Lesetext:
════════
Popstars unter dem Brennglas
Als weiße Popsängerin war es del Rey lange möglich, Kulturen wie Kostüme überzustreifen und mit ihrer Retro-Ästhetik ein Americana-Traumland heraufzubeschwören, in dem der Glamour der 50er- und 60er-Jahre bereinigt von Themen wie Rassentrennung und rassistischer Diskriminierung auflebte. Für ihren Kurzfilm "Tropico" castete sie das afroamerikanische Model Shaun Ross als Adam, aber inszenierte sich nach der Vertreibung aus dem Paradies als Chicana und zog mit einer hispanischen Gang durch die Straßen LAs. Sie zeigte den Rapper A$AP Rocky in ihrem Musikvideo zu "National Anthem" als Kennedy-esquen Präsidenten, schmückte sich in der finalen Sequenz ihres "Ride"-Videos jedoch mit indianischem Kopfschmuck. Seit Mitte der 2010er-Jahre, in der diese Aufnahmen entstanden, hat sich die Wahrnehmung derartiger Bilder gewandelt – doch zur damaligen Zeit profitierte del Rey von ihrer kulturellen Appropriation.
Del Rey vergriff sich mit ihren Aussagen zu einem gänzlich unpassenden Zeitpunkt im Ton. Selten wurden Personen des öffentlichen Lebens so kritisch betrachtet als in den vergangenen Wochen. Bereits im Zuge der zermürbenden Corona-Pandemie zogen Celebrities, die aus ihren Luxusvillen heraus per Videobotschaft zu Solidarität und einer positiven Grundhaltung aufriefen, öffentliches Ärgernis auf sich. Bereits Ende März konstatierte die New York Times: "Celebrity Culture is Burning". Im Zuge der Black Lives Matter-Bewegung rückt Hollywood weiter unters Brennglas: Wer bleibt stumm, wer äußert sich unzureichend, wer nutzt das politische Momentum zur Selbstdarstellung? Gut möglich, dass sich berühmte Menschen bald nur noch mit einer ähnlich ausgefeilten Strategie wie Taylor Swift an politische Themen heranwagen. Aber vielleicht bedarf es gerade In Zeiten, in denen die Abgehobenheit berühmter Menschen mit aller Deutlichkeit zu Tage tritt, auch unbedachter Äußerungen und öffentlicher Aussetzer.
════════
[Gespeicherte Datensätze]
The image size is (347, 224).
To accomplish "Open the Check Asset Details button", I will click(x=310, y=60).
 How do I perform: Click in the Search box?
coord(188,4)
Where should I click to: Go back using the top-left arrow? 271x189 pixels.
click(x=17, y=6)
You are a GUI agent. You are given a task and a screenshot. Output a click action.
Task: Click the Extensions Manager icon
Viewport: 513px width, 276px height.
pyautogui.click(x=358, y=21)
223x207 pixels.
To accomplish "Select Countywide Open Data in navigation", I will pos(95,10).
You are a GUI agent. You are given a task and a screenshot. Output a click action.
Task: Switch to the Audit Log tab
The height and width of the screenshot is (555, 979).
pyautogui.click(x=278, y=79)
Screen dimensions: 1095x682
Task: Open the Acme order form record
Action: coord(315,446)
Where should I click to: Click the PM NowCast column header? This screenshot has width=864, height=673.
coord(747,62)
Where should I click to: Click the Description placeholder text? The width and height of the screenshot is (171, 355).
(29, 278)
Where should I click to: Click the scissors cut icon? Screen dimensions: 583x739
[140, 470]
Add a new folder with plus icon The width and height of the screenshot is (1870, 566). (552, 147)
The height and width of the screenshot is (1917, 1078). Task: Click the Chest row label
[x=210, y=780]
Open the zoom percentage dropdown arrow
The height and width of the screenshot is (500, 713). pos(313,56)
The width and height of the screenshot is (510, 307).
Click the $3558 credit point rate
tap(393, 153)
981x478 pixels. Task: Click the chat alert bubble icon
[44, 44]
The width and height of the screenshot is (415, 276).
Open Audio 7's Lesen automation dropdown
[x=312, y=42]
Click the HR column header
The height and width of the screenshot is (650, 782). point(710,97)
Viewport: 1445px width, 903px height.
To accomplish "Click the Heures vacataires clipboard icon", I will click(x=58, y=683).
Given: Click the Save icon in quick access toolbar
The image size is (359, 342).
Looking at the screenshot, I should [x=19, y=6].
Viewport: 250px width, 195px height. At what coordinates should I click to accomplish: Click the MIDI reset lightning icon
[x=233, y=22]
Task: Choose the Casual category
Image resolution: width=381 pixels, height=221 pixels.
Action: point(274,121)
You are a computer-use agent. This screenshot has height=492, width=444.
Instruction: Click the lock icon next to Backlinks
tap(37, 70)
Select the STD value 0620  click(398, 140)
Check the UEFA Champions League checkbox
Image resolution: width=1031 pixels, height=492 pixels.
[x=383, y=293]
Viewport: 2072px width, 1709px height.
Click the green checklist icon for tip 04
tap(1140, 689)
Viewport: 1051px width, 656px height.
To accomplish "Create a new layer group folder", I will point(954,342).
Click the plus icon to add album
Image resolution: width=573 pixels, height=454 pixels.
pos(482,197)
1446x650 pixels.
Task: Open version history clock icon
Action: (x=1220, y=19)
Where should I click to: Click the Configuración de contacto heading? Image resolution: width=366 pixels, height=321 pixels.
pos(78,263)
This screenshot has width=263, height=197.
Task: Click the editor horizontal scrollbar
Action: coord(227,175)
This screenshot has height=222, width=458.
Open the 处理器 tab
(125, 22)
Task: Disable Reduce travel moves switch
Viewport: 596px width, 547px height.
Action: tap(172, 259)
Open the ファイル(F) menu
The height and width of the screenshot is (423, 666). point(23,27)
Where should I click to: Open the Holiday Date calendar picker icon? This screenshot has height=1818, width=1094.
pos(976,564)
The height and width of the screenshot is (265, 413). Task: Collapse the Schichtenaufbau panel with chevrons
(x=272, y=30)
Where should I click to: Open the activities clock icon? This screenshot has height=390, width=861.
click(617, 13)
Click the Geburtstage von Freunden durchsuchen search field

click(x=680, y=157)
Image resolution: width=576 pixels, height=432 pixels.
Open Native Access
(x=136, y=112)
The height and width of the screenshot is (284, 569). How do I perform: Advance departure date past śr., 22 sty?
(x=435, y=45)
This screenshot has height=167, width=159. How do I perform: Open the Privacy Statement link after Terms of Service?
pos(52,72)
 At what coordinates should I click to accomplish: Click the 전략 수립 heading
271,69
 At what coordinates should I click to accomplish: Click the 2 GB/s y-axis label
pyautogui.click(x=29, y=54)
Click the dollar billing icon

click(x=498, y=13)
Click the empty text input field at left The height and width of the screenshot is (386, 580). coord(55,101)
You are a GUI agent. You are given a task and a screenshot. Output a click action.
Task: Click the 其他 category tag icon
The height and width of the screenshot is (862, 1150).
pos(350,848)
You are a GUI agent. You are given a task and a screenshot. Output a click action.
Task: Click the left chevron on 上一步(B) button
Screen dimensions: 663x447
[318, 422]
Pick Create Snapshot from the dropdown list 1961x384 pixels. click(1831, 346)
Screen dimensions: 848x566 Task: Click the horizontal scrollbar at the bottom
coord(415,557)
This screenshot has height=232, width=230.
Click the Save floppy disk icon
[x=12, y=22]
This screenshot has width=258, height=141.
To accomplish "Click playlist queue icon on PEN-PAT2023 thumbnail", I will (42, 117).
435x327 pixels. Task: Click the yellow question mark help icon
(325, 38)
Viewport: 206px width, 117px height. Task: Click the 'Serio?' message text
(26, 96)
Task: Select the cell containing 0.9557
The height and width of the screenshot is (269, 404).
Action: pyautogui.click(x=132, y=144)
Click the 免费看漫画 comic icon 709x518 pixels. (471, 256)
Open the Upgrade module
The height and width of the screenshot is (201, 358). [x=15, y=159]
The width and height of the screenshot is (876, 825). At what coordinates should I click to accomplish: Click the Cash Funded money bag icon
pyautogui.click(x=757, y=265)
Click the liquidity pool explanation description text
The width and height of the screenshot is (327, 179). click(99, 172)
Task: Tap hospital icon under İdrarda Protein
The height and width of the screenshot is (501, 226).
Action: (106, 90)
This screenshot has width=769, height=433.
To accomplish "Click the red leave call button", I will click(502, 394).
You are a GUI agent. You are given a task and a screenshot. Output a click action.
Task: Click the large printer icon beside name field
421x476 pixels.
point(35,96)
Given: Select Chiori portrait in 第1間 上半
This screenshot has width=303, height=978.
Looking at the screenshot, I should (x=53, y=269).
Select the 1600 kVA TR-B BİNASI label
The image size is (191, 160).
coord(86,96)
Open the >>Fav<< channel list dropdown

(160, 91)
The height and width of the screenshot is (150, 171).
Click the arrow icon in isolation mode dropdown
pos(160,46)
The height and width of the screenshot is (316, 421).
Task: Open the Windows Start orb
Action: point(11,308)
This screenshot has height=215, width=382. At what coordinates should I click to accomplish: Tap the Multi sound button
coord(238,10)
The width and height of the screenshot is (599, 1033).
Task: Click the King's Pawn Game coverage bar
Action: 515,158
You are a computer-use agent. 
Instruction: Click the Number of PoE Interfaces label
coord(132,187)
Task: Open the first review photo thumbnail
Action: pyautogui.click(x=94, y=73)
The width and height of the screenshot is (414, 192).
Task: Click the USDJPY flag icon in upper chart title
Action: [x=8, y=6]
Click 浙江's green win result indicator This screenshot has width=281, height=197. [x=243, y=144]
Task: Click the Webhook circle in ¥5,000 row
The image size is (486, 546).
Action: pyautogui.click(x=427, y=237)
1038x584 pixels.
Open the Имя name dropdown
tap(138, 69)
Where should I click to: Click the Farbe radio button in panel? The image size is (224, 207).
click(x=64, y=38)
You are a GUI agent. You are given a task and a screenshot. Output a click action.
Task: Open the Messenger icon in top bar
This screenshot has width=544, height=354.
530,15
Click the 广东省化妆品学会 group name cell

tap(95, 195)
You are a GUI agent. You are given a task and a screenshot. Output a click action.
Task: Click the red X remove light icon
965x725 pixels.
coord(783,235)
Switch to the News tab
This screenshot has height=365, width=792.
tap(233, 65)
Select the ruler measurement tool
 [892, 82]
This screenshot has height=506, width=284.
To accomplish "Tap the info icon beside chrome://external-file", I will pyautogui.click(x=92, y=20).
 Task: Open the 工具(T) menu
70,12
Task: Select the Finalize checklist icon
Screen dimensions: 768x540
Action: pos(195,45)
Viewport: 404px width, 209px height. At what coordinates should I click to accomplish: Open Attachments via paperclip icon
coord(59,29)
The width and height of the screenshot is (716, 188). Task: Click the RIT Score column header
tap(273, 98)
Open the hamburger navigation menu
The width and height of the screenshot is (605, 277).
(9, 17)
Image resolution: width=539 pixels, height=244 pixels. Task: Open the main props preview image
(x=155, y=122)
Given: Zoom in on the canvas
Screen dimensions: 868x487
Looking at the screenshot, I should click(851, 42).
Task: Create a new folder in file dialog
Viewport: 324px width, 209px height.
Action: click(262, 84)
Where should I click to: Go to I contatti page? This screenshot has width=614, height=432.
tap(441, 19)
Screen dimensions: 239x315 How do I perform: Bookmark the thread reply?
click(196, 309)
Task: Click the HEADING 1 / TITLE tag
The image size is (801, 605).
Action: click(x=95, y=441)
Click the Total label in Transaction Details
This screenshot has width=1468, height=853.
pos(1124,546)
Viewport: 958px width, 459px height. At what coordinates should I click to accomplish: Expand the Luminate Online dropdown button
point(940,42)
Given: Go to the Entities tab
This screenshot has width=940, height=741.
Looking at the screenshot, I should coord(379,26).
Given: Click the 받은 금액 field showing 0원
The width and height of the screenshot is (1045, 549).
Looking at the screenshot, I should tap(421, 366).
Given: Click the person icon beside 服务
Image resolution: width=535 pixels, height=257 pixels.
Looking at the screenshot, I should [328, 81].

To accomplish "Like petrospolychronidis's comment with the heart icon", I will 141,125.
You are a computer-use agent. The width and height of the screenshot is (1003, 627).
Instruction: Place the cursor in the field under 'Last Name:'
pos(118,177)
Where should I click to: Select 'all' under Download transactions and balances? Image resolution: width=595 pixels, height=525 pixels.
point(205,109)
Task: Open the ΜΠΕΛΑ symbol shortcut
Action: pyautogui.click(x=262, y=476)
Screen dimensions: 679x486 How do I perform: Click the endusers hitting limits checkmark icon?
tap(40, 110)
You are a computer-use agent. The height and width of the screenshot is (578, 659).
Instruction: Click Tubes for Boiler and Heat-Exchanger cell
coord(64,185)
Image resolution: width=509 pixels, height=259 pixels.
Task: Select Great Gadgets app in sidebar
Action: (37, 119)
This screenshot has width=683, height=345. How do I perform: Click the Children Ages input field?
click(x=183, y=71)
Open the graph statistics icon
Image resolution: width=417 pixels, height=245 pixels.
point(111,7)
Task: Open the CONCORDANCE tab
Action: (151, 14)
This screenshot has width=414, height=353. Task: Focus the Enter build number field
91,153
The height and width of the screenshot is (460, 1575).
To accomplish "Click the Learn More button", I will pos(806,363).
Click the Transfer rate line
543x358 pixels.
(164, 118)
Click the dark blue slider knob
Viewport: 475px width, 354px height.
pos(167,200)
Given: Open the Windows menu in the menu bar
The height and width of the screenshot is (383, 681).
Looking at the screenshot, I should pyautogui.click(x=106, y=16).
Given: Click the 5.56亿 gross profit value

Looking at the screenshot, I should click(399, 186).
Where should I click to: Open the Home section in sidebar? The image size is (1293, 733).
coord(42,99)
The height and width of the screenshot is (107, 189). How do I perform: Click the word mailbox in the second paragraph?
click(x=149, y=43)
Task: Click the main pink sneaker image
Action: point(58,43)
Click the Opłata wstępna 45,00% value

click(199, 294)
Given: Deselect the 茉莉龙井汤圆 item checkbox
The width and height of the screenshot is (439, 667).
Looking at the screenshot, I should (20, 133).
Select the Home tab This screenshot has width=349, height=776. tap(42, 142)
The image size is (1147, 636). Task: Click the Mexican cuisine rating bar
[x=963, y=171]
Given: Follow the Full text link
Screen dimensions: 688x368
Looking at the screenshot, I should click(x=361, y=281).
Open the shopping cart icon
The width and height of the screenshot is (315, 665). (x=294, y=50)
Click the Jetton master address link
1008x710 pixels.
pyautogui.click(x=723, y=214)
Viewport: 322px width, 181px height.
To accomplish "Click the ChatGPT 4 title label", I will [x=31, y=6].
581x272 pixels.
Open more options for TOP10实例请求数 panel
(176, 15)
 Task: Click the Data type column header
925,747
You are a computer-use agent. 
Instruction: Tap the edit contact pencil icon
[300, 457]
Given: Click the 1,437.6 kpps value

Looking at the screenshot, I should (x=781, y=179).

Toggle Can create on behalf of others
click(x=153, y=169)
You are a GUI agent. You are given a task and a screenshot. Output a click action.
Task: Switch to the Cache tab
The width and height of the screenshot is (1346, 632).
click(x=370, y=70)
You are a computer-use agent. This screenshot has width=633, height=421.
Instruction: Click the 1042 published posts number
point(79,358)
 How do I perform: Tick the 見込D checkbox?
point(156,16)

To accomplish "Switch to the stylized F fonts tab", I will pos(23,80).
════════
Arbeitsauftrag 1: Welche Zeitung stellte laut dem Lesetext bereits Ende März fest: "Celebrity Culture is Burning"?
Arbeitsauftrag 2: Führen Sie den Lesetext über del Rey und den kritischen Blick auf Prominente im Anschluss an seinen letzten Satz fort.

Ergebnis 1: Die New York Times.

Ergebnis 2:
Del Rey hätte sich tiefergehend mit FKA Twigs auseinandersetzen können, die für Songs wie "I'm your Doll" ebenfalls heftig kritisiert wurde und ihre selbstbestimmte Unterordnung daraufhin immer wieder öffentlich thematisierte. Sie hätte sich bei Billie Eilishs Anti-Bodyshaming-Video abschauen können, wie man sich gegen eine Objektifizierung durch die Medien wehren kann, ohne dabei sexualisierte Inhalte anderer Künstlerinnen zu kritisieren. Vor allem aber hätte sie vom aktuellen antirassistischen Diskurs lernen können, dass Rassismus subtile Formen annehmen kann. Doch aktuell befinden sich zahlreiche Personen in einer ähnlichen Position wie Lana del Rey: Sie betrachten sich selbst nicht als rassistisch, erkennen ihre Privilegien nicht und schieben die Thematik weit von sich weg. Aus del Reys Kontroverse lernen sie nun vielleicht das gleiche wie die Sängerin selbst: Dass Spenden nicht von der Pflicht befreien, verinnerlichte Vorurteile zu konfrontieren – und dass Feminismus heutzutage bedeutet, immer wieder zu hinterfragen, welche Nutzen man selbst aus rassistischen Strukturen zieht.